→ Excerpted text:
BEGIN

“Healthy anxiety is the type of anxiety which does not rule your life, but rather stimulates you to perform more and better.”
Healthy anxiety is precisely what I’ve been feeling leading up to Makersfest. I had the pleasure of interviewing the event’s co-chairs for St. Augustine Social. (The associated article detailing the event in general is copied below.) Eagerness for a repeat positive experience for this third annual event had me energized despite a seriously rainy morning.
Waking up to the soft sounds of rainfall made getting out of bed a slow and calculated process. It was a mind over mattress moment. The hourly forecast said the rain would subside two hours into the event around 1pm.
For me, Makersfest has proven to be an opportunity for sibling bonding with my younger brother. He’s a college student 13 years my junior, and sometimes I still see him as the small child he was not long ago.
As we entered the amphitheater gates this afternoon, a dreamlike atmosphere engulfed us. Under overcast skies and tents heavy with water, dozens of familiar faces meandered the venue. The property acted like a powerful magnet that seemed to draw most of the locals I’ve come to know and befriend over the years. Moments like that remind me how far I’ve come in accepting this picturesque coast as my home after 17 years spent in New York. The community came out in droves to support this cause for the SAPMS (St. Augustine Public Montessori School). One of the first faces I recognized was that of Amy Angellili. We were due to catch up. I’m hoping to enroll in her level 2 improv course sometime next year.
Before long, I caught sight of Rachel Sobenesdesme and gave her a big hug. She was in full mom-mode as her son prepared for a performance on one of the backyard stages. It was 15 minutes til showtime, and she eagerly waited for him to suit up.
The whirlwind carried us downstairs where Venardos Circus put on plate spinning and juggling acts that called The Greatest Showman to mind.

END

→ Short exercise:
Transcribe verbatim the portion of the Makersfest account above that opens with the words "Healthy anxiety is precisely" and concludes after the words "event around 1pm.".

→ Data excerpt:

BEGIN

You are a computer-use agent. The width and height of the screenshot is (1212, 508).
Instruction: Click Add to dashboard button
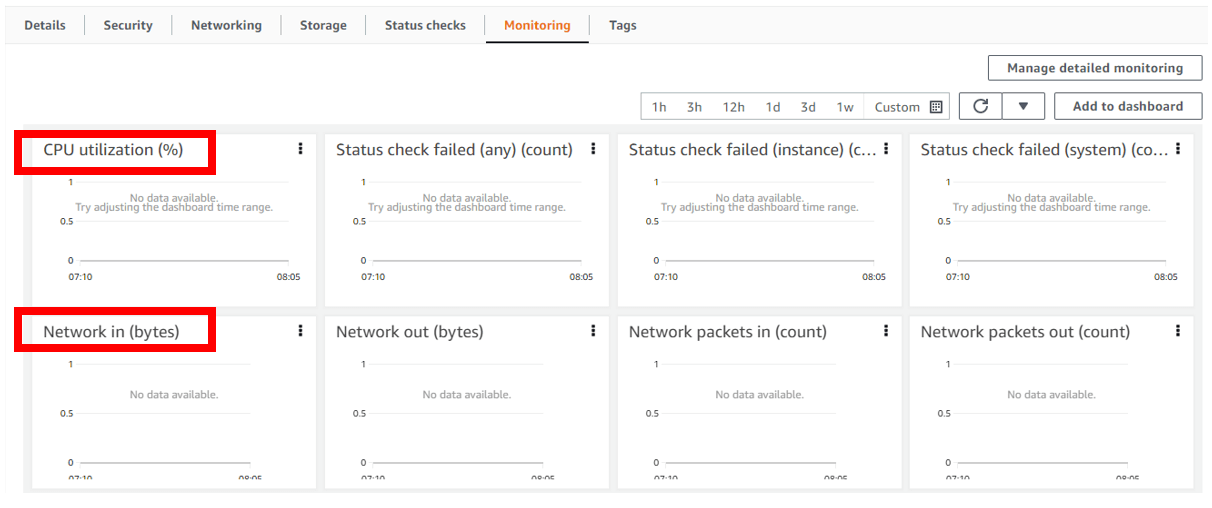coord(1127,106)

END

→ Final result:
Healthy anxiety is precisely what I’ve been feeling leading up to Makersfest. I had the pleasure of interviewing the event’s co-chairs for St. Augustine Social. (The associated article detailing the event in general is copied below.) Eagerness for a repeat positive experience for this third annual event had me energized despite a seriously rainy morning.
Waking up to the soft sounds of rainfall made getting out of bed a slow and calculated process. It was a mind over mattress moment. The hourly forecast said the rain would subside two hours into the event around 1pm.